Update inspector and detector docu

stefanDeveloper · stefanDeveloper · commit f486aad0f97e · 2025-10-14T16:27:53.000+02:00
diff --git a/docs/pipeline.rst b/docs/pipeline.rst
@@ -433,17 +433,28 @@ Stage 4: Inspection
 Overview
 --------
 
-The `Inspector` stage is responsible to run time-series based anomaly detection on prefiltered batches. This stage
-is essentiell to reduce the load on the `Detection` stage. Otherwise, resource complexity increases disproportionately.
+The **Inspection** stage performs time-series-based anomaly detection on prefiltered DNS request batches.
+Its primary purpose is to reduce the load on the `Detection` stage by filtering out non-suspicious traffic early.
+
+This stage uses StreamAD models—supporting univariate, multivariate, and ensemble techniques—to detect unusual patterns
+in request volume and packet sizes.
+
 
 Main Class
 ----------
 
 .. py:currentmodule:: src.inspector.inspector
 .. autoclass:: Inspector
+   :members:
+   :undoc-members:
+   :show-inheritance:
+
+The :class:`Inspector` class is responsible for:
 
-The :class:`Inspector` is the primary class to run StreamAD models for time-series based anomaly detection, such as the Z-Score outlier detection.
-In addition, it features fine-tuning settings for models and anomaly thresholds.
+- Loading batches from Kafka
+- Extracting time-series features (e.g., frequency and packet size)
+- Applying anomaly detection models
+- Forwarding suspicious batches to the detector stage
 
 Usage
 -----
@@ -498,9 +509,9 @@ Stage 5: Detection
 Overview
 --------
 
-The `Detector` resembles the heart of heiDGAF. It runs pre-trained machine learning models to get a probability outcome for the DNS requests.
-The pre-trained models are under the EUPL-1.2 license online available.
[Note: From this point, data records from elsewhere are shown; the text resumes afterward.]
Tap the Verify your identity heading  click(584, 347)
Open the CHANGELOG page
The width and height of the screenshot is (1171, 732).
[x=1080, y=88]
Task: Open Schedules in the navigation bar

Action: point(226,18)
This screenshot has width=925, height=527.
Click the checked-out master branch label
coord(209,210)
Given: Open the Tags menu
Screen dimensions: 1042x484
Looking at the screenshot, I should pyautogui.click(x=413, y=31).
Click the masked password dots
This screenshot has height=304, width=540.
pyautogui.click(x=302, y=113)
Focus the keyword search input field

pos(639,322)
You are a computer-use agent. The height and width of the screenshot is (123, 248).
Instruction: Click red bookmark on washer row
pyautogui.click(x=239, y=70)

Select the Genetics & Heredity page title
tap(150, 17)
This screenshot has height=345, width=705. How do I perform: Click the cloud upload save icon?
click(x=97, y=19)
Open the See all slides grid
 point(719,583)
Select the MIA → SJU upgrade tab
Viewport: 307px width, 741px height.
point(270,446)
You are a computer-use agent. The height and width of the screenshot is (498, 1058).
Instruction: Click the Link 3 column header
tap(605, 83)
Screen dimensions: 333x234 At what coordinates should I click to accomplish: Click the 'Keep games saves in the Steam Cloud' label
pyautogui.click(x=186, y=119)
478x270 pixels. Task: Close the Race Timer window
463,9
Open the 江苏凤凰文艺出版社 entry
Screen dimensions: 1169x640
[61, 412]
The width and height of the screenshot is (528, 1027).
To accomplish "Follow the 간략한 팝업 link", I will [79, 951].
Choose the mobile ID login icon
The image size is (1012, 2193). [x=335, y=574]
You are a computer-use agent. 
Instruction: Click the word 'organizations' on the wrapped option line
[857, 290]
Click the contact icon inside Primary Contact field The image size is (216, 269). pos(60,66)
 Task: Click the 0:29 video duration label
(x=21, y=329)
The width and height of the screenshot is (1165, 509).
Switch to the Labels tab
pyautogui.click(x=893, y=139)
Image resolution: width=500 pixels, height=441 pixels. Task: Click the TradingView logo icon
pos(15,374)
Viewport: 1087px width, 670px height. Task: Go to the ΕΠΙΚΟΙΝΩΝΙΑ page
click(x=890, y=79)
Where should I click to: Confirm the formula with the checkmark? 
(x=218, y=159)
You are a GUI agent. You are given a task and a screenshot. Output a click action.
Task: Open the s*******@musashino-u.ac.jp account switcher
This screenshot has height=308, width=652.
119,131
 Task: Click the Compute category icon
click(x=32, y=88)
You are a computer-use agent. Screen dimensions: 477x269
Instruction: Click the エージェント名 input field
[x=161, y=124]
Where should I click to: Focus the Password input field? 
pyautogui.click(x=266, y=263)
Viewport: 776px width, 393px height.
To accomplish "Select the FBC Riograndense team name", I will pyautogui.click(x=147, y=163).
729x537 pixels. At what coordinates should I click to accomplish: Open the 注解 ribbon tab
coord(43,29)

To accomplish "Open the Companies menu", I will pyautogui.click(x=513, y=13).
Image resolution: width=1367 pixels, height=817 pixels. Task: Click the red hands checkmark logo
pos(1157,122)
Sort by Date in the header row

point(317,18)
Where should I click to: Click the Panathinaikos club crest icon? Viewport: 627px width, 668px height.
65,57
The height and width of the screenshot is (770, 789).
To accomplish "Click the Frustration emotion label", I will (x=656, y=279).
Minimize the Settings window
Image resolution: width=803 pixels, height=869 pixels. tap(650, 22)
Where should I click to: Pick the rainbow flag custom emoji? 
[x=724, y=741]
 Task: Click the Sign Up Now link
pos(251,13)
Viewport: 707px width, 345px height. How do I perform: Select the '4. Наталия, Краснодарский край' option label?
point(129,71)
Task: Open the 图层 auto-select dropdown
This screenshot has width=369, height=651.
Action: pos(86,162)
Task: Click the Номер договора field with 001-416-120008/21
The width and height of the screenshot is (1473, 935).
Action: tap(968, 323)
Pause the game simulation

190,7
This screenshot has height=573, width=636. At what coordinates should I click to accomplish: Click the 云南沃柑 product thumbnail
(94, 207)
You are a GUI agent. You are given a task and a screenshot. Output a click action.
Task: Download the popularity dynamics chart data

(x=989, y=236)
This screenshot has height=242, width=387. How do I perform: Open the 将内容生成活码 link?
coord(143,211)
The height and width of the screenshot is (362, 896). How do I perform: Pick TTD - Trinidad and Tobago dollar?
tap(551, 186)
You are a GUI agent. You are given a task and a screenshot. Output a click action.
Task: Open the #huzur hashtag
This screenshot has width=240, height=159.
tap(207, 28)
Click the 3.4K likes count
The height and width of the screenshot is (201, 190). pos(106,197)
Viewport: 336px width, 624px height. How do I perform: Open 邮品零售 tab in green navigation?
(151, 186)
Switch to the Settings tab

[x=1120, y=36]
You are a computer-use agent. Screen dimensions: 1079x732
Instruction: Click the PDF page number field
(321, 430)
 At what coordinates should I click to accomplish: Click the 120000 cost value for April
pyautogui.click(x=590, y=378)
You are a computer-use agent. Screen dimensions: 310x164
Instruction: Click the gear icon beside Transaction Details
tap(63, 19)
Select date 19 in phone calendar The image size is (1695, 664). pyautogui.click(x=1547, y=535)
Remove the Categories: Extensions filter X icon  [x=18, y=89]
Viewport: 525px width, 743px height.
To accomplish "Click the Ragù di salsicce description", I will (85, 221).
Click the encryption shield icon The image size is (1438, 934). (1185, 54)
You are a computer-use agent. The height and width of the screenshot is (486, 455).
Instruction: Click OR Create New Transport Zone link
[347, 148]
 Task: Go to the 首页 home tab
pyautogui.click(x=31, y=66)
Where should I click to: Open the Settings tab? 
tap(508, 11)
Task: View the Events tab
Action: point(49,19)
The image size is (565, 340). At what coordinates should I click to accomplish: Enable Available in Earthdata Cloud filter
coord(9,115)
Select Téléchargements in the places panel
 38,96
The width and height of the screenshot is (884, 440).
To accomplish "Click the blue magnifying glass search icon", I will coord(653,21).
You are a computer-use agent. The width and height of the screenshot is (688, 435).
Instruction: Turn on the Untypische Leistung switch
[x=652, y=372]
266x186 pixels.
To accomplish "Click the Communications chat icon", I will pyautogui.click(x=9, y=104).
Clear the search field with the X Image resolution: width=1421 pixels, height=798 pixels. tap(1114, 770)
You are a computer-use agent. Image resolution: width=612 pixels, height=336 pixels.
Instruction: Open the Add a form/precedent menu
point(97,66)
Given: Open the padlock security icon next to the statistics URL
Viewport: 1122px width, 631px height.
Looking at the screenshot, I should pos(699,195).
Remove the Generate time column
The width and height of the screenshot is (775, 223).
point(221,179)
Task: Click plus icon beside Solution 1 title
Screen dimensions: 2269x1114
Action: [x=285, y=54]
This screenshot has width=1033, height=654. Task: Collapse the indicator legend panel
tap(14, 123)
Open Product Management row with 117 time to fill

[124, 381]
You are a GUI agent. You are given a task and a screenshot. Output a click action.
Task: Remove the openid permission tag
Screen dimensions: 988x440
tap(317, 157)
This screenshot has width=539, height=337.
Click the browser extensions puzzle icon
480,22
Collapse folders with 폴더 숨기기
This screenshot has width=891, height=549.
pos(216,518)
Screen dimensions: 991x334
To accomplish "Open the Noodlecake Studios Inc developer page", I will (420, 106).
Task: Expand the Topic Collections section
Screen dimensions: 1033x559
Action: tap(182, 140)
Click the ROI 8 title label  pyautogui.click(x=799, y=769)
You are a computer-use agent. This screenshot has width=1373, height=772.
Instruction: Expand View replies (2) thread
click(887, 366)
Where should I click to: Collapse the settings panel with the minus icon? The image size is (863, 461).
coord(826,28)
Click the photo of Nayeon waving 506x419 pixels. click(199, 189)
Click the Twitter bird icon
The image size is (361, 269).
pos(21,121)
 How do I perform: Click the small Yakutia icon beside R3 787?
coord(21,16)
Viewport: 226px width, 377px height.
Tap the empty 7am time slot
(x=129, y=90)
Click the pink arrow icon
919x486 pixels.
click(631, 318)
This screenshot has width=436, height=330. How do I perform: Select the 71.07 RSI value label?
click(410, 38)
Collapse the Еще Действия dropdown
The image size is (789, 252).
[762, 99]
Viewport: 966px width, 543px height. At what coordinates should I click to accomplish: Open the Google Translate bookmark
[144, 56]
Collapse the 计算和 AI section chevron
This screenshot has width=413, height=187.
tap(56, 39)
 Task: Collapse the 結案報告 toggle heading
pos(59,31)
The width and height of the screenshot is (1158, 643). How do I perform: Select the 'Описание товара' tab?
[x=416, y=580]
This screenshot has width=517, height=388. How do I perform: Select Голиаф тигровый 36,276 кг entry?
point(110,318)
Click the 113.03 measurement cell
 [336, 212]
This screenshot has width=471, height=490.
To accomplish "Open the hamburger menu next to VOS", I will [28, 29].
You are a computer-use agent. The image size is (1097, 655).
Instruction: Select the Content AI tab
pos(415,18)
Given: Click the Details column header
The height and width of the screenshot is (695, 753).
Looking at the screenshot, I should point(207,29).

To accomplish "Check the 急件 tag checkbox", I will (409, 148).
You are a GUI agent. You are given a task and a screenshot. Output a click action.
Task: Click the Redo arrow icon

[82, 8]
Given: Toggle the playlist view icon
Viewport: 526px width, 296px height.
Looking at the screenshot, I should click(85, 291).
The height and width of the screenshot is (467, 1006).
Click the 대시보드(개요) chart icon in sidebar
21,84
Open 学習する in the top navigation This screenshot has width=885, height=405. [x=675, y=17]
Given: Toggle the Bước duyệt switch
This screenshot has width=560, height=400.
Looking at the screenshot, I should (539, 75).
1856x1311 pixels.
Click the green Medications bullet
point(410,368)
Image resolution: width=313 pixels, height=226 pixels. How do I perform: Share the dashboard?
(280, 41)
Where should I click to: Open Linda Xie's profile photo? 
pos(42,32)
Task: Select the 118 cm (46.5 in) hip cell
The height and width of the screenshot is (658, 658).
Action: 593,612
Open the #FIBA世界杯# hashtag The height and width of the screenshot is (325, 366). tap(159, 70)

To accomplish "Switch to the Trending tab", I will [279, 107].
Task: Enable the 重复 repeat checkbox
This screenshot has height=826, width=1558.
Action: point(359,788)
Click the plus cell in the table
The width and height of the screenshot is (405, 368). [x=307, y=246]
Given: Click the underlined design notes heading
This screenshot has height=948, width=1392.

-In total, we rely on the following data sets for the pre-trained models we offer:
+The **Detection** stage is the core of the heiDGAF pipeline. It consumes **suspicious batches** passed from the `Inspector`, applies **pre-trained ML models** to classify individual DNS requests, and issues alerts based on aggregated probabilities.
+
+The pre-trained models used here are licensed under **EUPL‑1.2** and built from the following datasets:
 
 - `CIC-Bell-DNS-2021 <https://www.unb.ca/cic/datasets/dns-2021.html>`_
 - `DGTA-BENCH - Domain Generation and Tunneling Algorithms for Benchmark <https://data.mendeley.com/datasets/2wzf9bz7xr/1>`_
@@ -511,15 +522,39 @@ Main Class
 
 .. py:currentmodule:: src.detector.detector
 .. autoclass:: Detector
+   :members:
+   :undoc-members:
+   :show-inheritance:
+
+The :class:`Detector` class:
+
+- Consumes a batch flagged as suspicious.
+- Downloads and validates the ML model (if necessary).
+- Extracts features from domain names (e.g. character distributions, entropy, label statistics).
+- Computes a probability per request and an overall risk score per batch.
+- Emits alerts to ClickHouse and logs in ``/tmp/warnings.json`` where applicable.
 
 Usage
 -----
 
-The :class:`Detector` consumes anomalous batches of requests.
-It calculates a probability score for each request, and at last, an overall score of the batch.
-Alerts are log to ``/tmp/warnings.json``.
+1. The `Detector` listens on the Kafka topic from the Inspector (``inspector_to_detector``).  
+2. For each suspicious batch:
+   - Extracts features for every domain request.
+   - Applies the loaded ML model (after scaling) to compute class probabilities.
+   - Marks a request as malicious if its probability exceeds the configured `threshold`.
+3. Computes an **overall score** (e.g. median of malicious probabilities) for the batch.
+4. If malicious requests exist, issues an **alert** record and logs it; otherwise, the batch is filtered.
+
+Alerts are recorded in ClickHouse and also appended to a local JSON file (`warnings.json`) for external monitoring.
 
 Configuration
 -------------
 
-In case you want to load self-trained models, the :class:`Detector` needs a URL path, model name, and SHA256 checksum to download the model during start-up.
+You may use the provided, pre-trained models or supply your own. To use a custom model, specify:
+
+- `base_url`: URL from which to fetch model artifacts  
+- `model`: model name  
+- `checksum`: SHA256 digest for integrity validation  
+- `threshold`: probability threshold for classifying a request as malicious  
+
+These parameters are loaded at startup and used to download, verify, and load the model/scaler if not already cached locally (in temp directory).